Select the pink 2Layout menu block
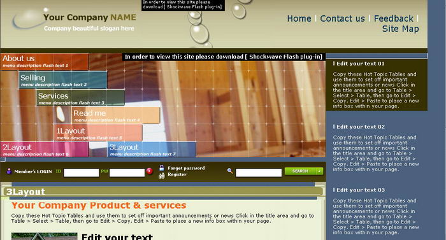click(x=45, y=150)
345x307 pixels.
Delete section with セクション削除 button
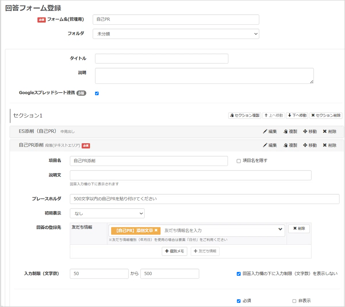coord(326,115)
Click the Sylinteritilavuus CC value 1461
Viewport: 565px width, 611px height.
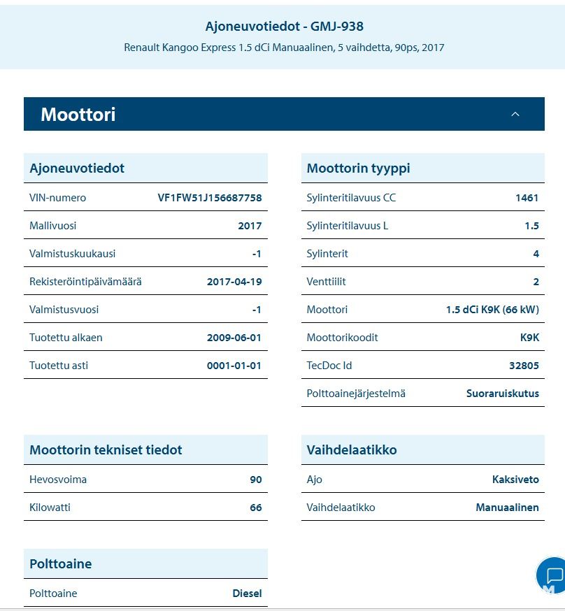click(x=527, y=198)
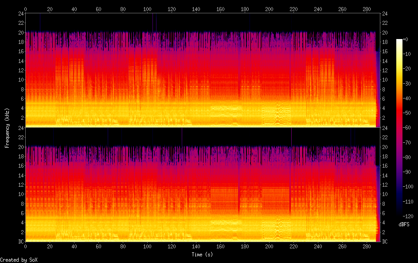This screenshot has height=263, width=418.
Task: Click the 200 tick on the top time axis
Action: coord(269,9)
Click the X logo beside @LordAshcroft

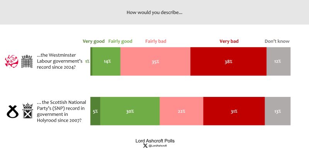pos(145,146)
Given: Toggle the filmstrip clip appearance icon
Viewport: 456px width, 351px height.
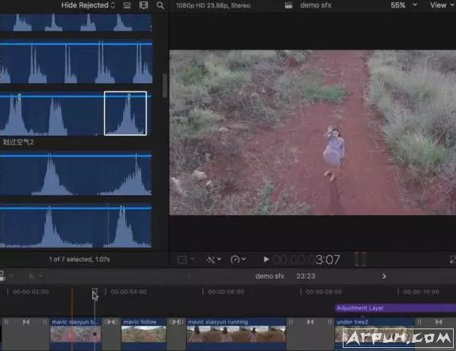Looking at the screenshot, I should [125, 5].
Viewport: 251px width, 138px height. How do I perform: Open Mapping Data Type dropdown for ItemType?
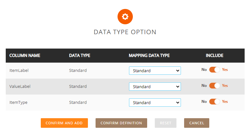coord(155,103)
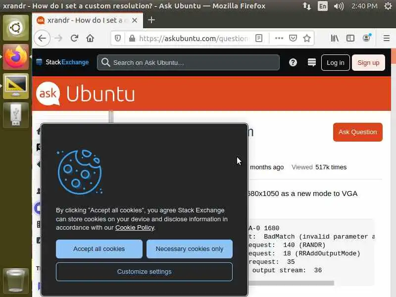This screenshot has width=396, height=297.
Task: Open the Firefox hamburger menu
Action: (x=387, y=38)
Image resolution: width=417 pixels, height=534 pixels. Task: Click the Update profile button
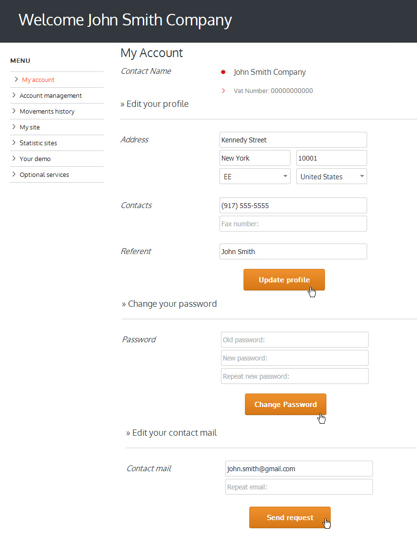point(284,279)
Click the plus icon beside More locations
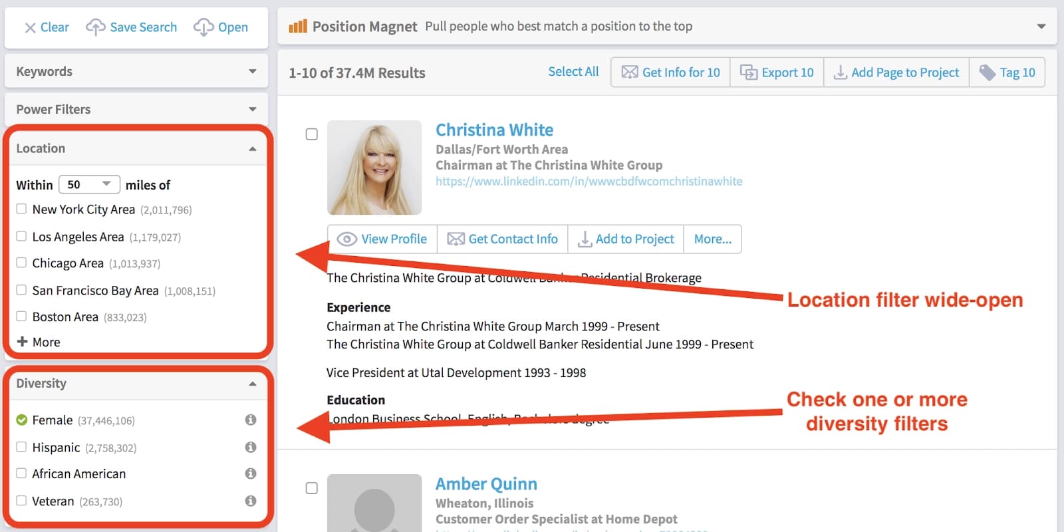 pos(22,342)
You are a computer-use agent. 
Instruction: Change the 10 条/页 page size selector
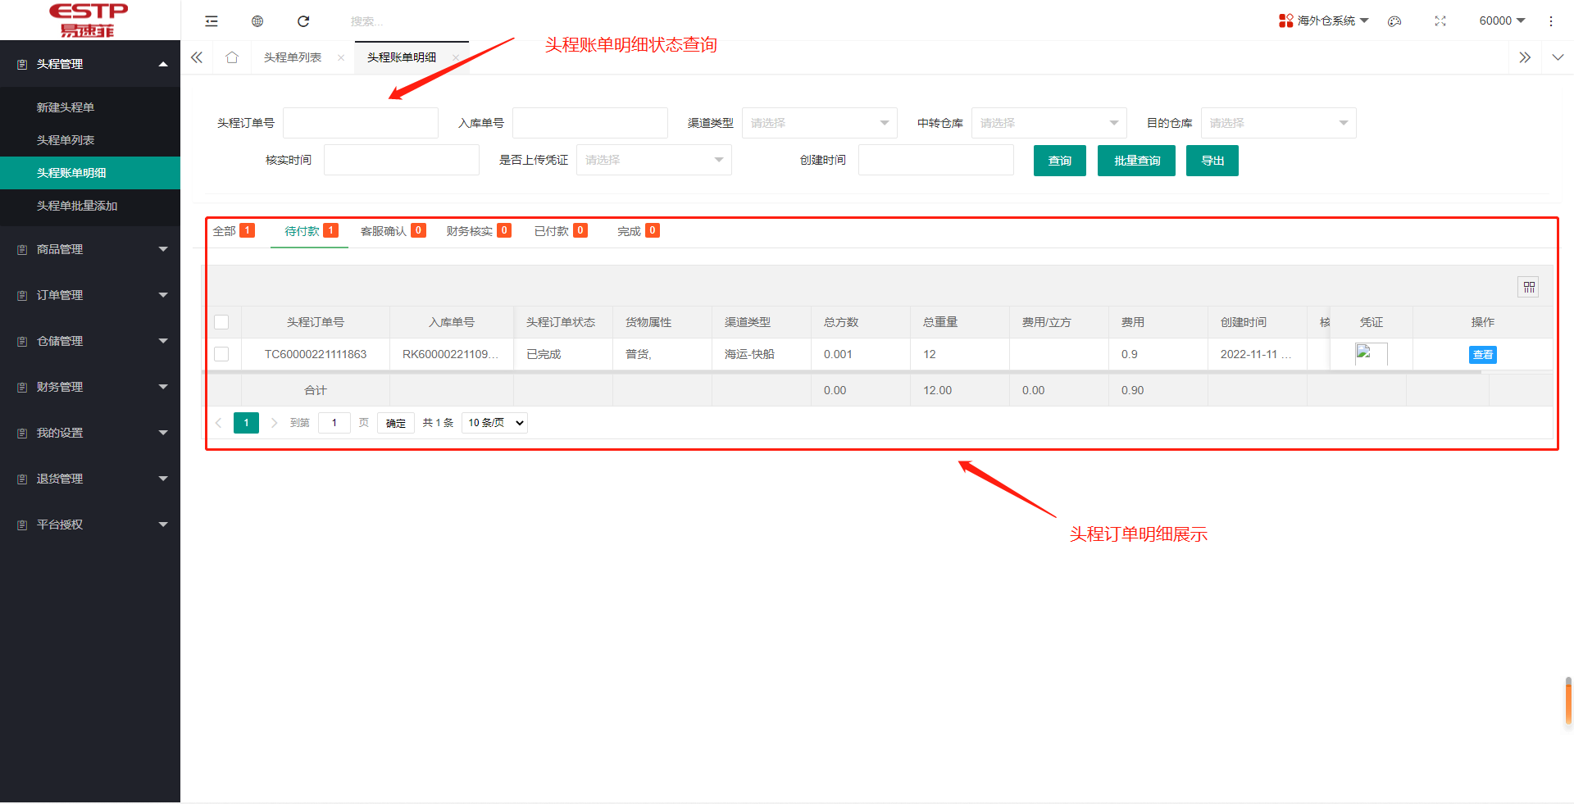494,423
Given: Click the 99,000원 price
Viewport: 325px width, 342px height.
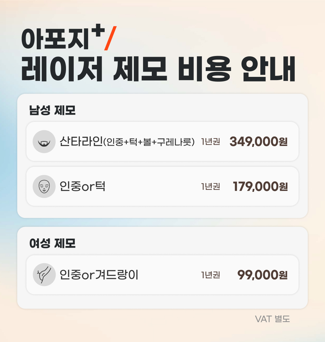Looking at the screenshot, I should [263, 275].
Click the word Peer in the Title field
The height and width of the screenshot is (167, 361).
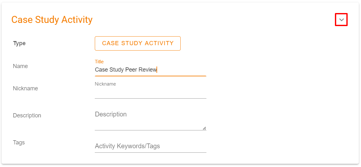pyautogui.click(x=131, y=70)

What the task asks: Write out the whole listing exactly. Pictures stay out.

Written response:
Select the pink 2Layout menu block
click(x=45, y=150)
345x307 pixels.
Delete section with セクション削除 button
coord(326,115)
Click the Sylinteritilavuus CC value 1461
Viewport: 565px width, 611px height.
click(x=527, y=198)
This screenshot has height=263, width=418.
Task: Click the 200 tick on the top time axis
Action: coord(269,9)
Click the X logo beside @LordAshcroft

pos(145,146)
Given: Toggle the filmstrip clip appearance icon
Viewport: 456px width, 351px height.
Looking at the screenshot, I should [125, 5].
Viewport: 251px width, 138px height. How do I perform: Open Mapping Data Type dropdown for ItemType?
coord(155,103)
This screenshot has width=396, height=297.
Task: Open the Firefox hamburger menu
Action: (x=387, y=38)
Image resolution: width=417 pixels, height=534 pixels. Task: Click the Update profile button
point(284,279)
Click the plus icon beside More locations
 pos(22,342)
You are a computer-use agent. 
Instruction: Change the 10 条/页 page size selector
494,423
Given: Click the 99,000원 price
Viewport: 325px width, 342px height.
Looking at the screenshot, I should [263, 275].
Click the word Peer in the Title field
The height and width of the screenshot is (167, 361).
pyautogui.click(x=131, y=70)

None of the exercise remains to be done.